__About this exercise__
Would you transcribe exactly the lines from the one containing "The image size is (868, 463)." to the last line of the data below, both ends included, but none of the pictures?

__Materials provided__
* * *

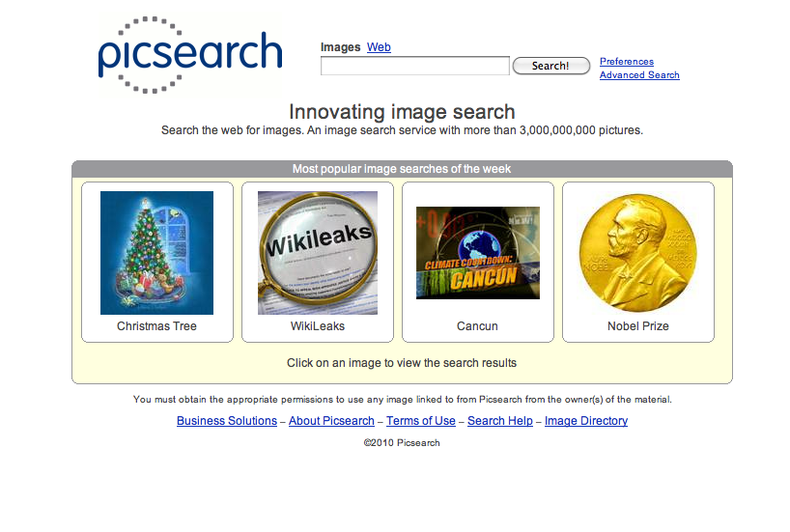Image resolution: width=790 pixels, height=532 pixels.
Task: Open the About Picsearch link
Action: pos(331,421)
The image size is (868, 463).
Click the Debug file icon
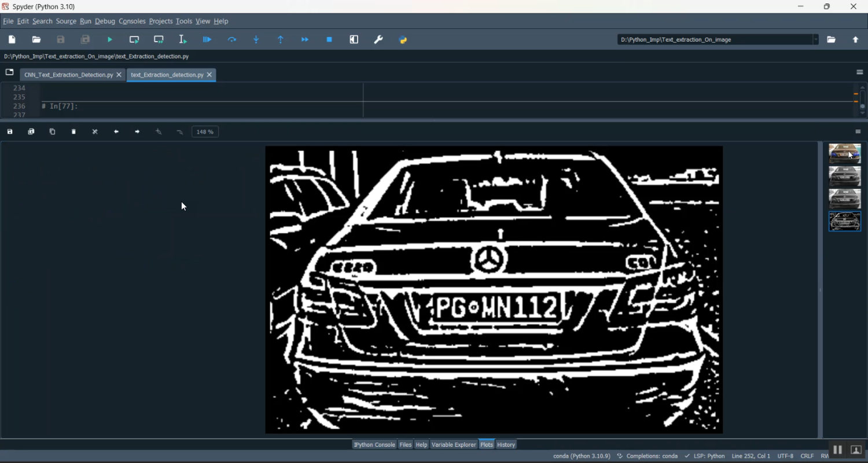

* * *

__Answer to this exercise__
The image size is (868, 463).
Click the Debug file icon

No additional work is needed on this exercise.